At the age of 19 Dame Kathleen was admitted to Somerville College, Oxford to study mathematics and completed her doctorate on ‘critical lattices’ in 1945.

While an undergraduate Dame Kathleen became engaged to Colonel Robert Ollerenshaw, a distinguished military surgeon. The couple married in September 1939. After the Second World War they moved to Manchester where Dame Kathleen worked as a lecturer at Manchester University.

The couple had a son Charles born in 1941 and a daughter Florence born in 1946.

In 1954, she began her political career. “To serve on the Manchester education committee seemed an ideal way of giving the public service that I had been brought up to believe should be a main objective for those not obliged to earn their own living,” she wrote. Her long political career took her to the city council and numerous national education committees, including stints in Margaret Thatcher’s administration in the 1980s

She was appointed Dame Commander of the Order of the British Empire in 1971 for her services to education.
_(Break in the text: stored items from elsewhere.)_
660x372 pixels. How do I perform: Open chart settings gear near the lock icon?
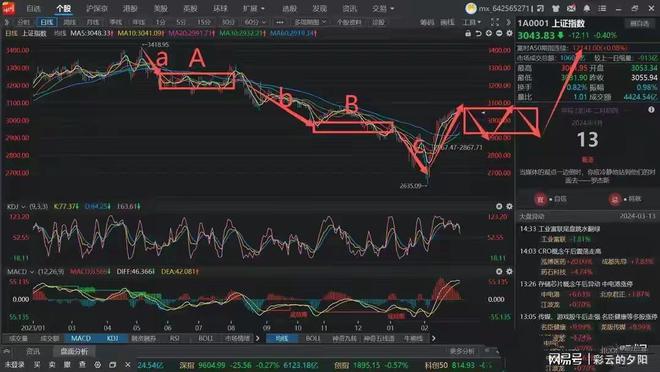tap(509, 33)
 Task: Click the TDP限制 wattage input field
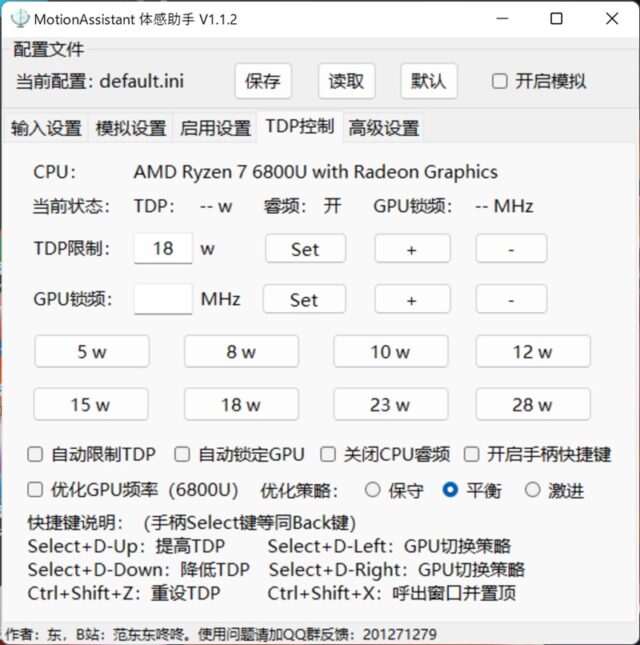click(x=162, y=249)
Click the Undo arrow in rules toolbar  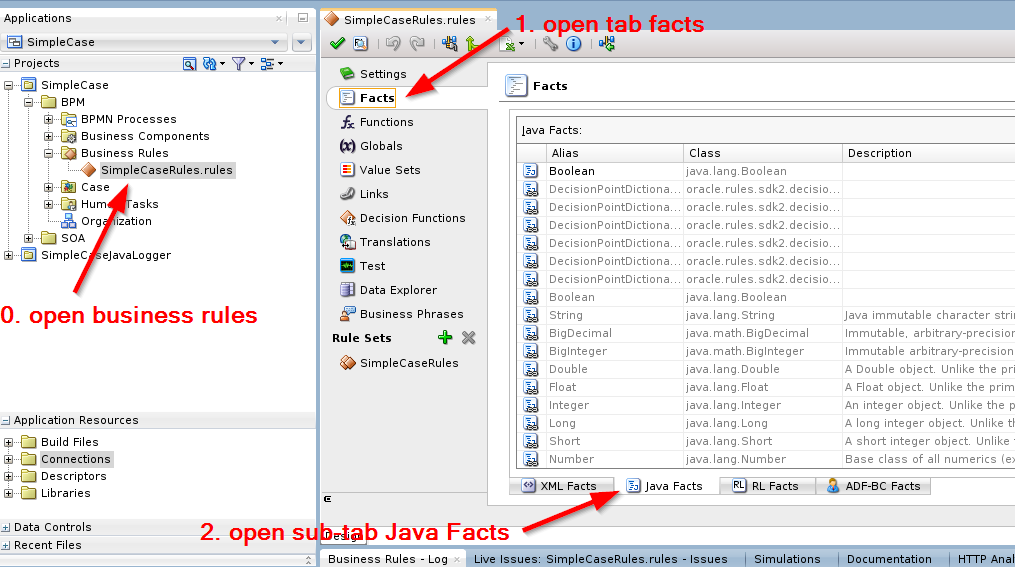(x=393, y=43)
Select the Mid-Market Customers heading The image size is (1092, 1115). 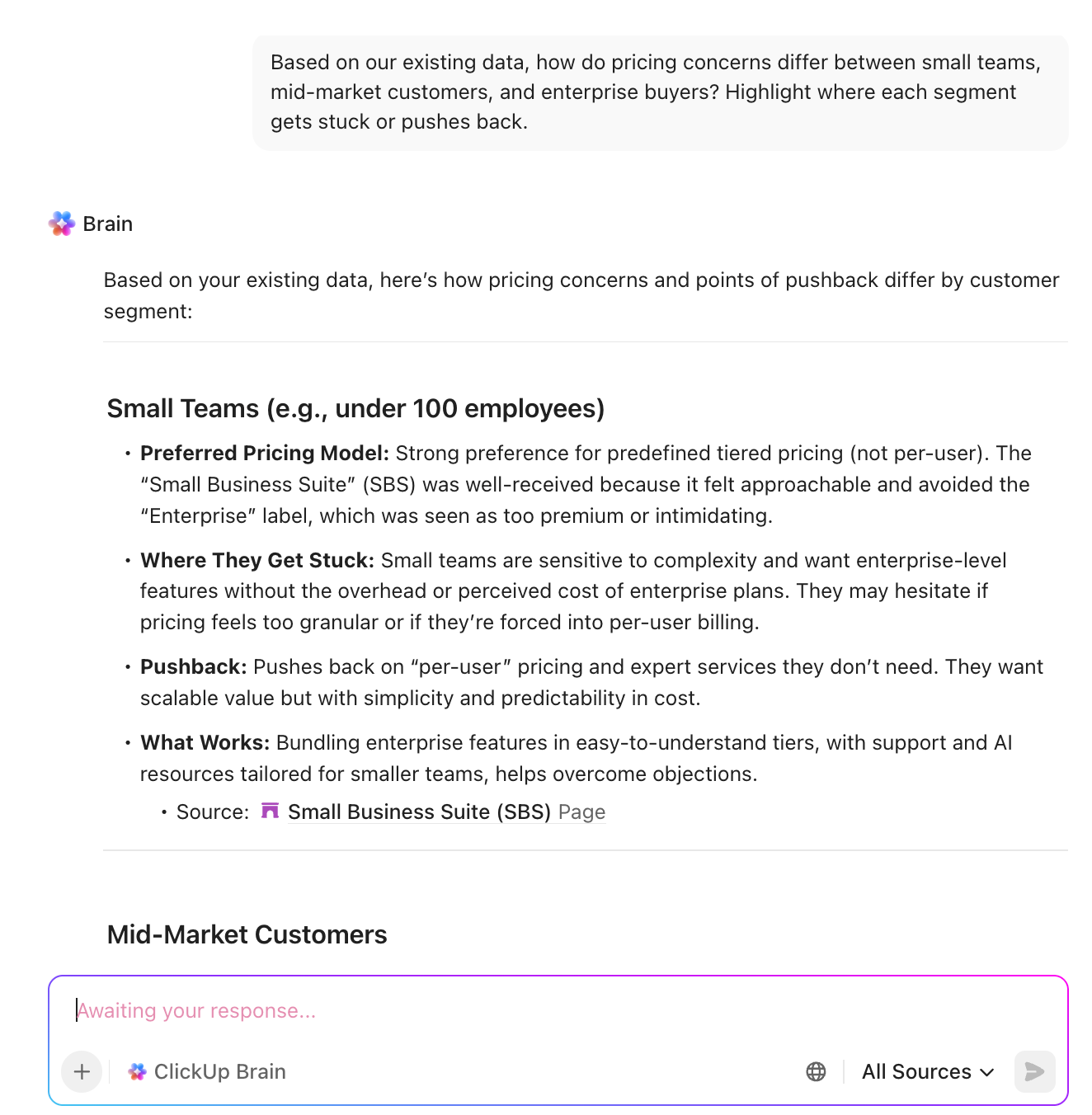[x=247, y=934]
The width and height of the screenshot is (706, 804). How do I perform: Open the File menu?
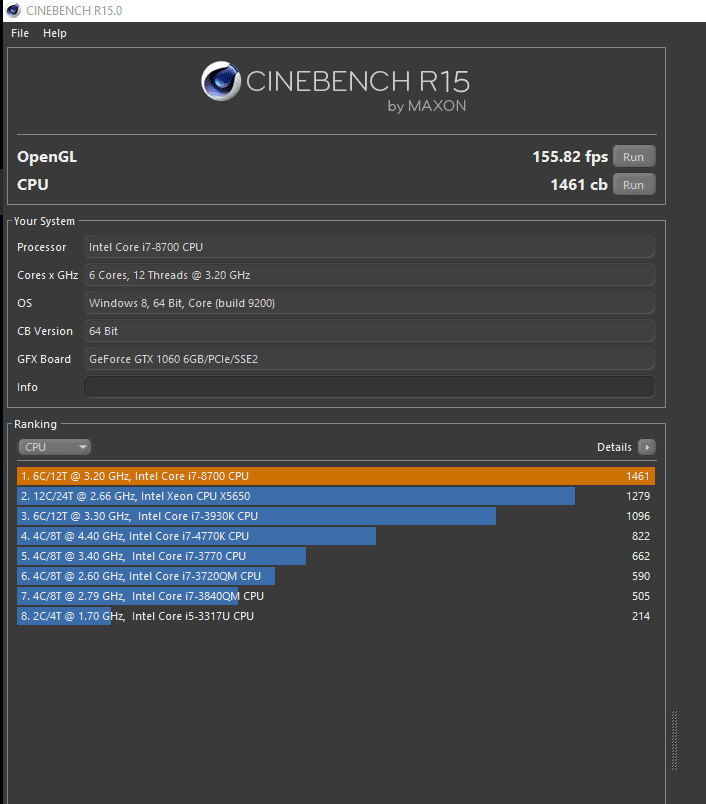(20, 33)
Dame Kathleen has also been awarded honorary doctorates by five leading universities, is a companion of the Royal Northern College of Music and was chair of its governing body for the first 15 years.

It was in mathematics that she may be most remembered. Her book Most-Perfect Pandiagonal Magic Squares, was published in 1998 with David Brée, a computer scientist who rented one of her rooms for several years.
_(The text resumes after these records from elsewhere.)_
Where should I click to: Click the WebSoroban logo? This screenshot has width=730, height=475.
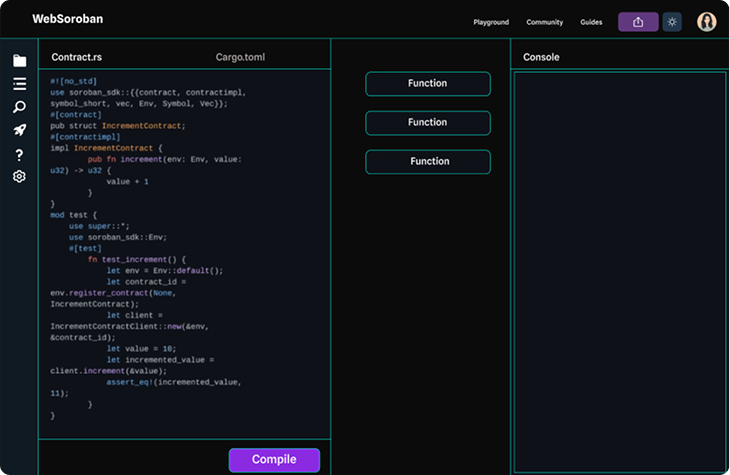[x=67, y=19]
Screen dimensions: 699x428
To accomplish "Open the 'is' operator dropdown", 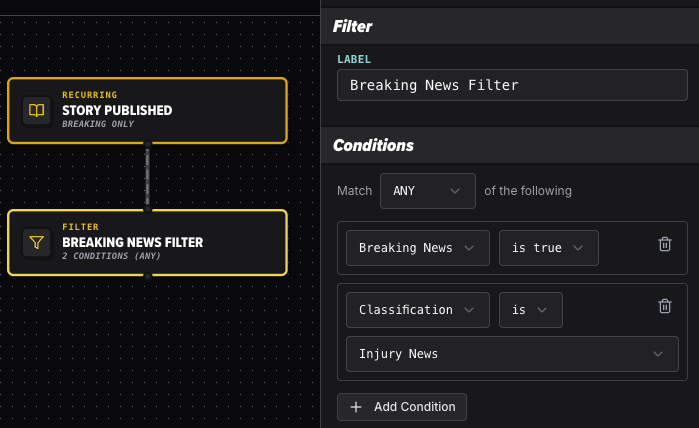I will [530, 310].
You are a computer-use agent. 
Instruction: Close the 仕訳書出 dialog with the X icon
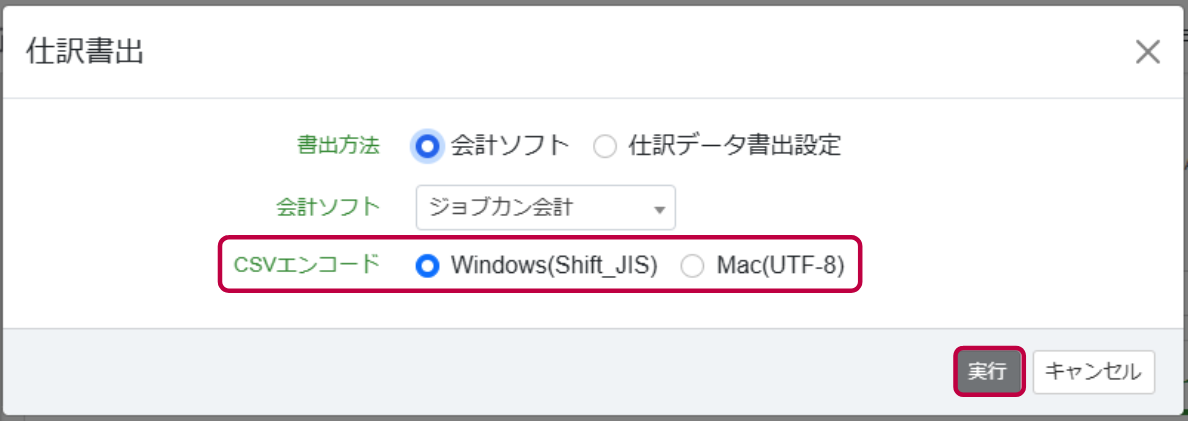click(1148, 52)
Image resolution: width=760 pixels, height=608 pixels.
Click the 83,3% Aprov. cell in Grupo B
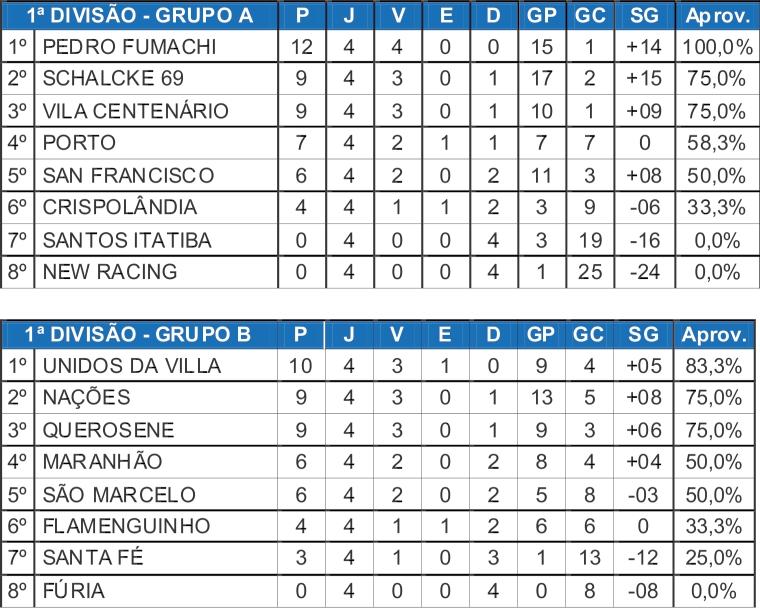click(714, 366)
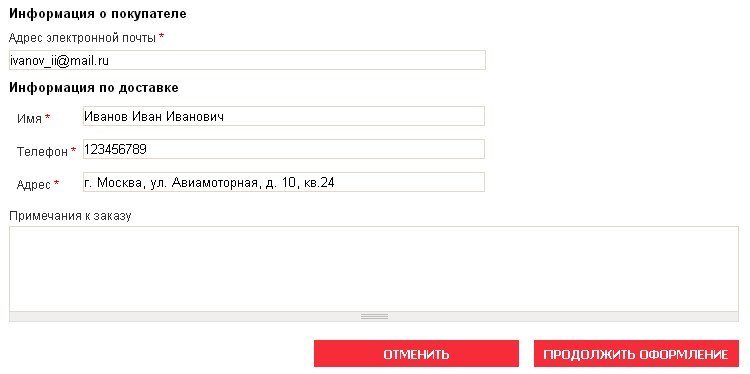Focus the Имя input field
Screen dimensions: 750x374
pyautogui.click(x=284, y=116)
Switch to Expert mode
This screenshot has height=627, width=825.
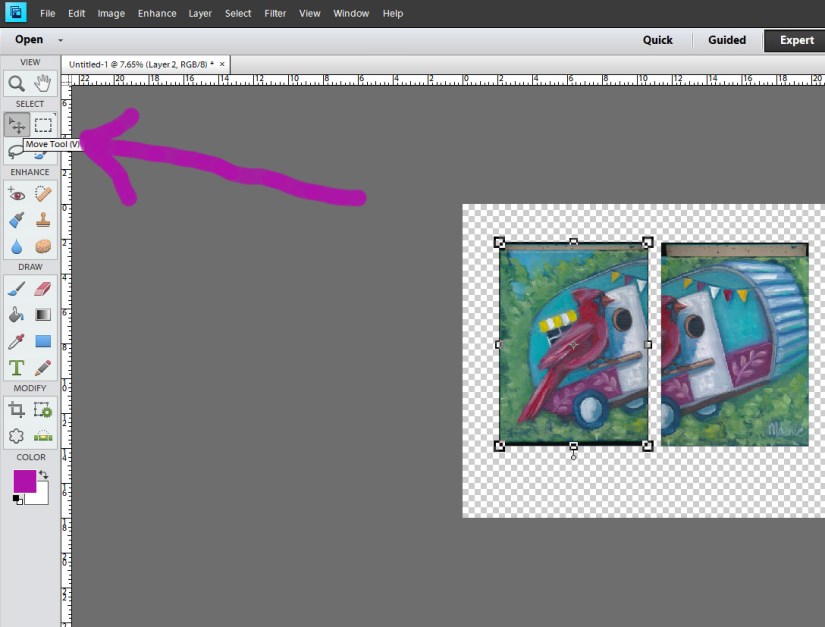pos(795,40)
Magic squares are arrays of numbers in which the sums along the rows, columns and diagonals are all equal. From that work she was able to publish one of the first solutions to the Rubik’s cube.

She damaged the tendons in her left thumb so badly with repeated turning of the cube that she required surgery.

Her career was a conquering of adversity. At age eight, she went deaf. Otosclerosis, an abnormal bone growth in the middle ear, ran in her family, and an infection precipitated her deafness. She learned to lip read and attended a school for deaf children.

She believed that her deafness made mathematics an appealing subject as understanding it relied much less on hearing than other subjects did.

In 1972 her daughter died after an 18-month battle with cancer. Her husband passed away in 1986, their son in 1999.

After her husband’s death she took up astronomy, purchasing a telescope and creating an observatory at her home.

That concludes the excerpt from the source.